Aim of the exercise: The entries follow. Print each one exactly.

Source data:

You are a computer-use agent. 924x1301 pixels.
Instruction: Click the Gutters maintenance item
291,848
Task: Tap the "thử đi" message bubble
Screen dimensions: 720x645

Response box:
You are a computer-use agent. 924x1301 pixels.
Instruction: Click the Gutters maintenance item
291,848
Task: Tap the "thử đi" message bubble
Screen dimensions: 720x645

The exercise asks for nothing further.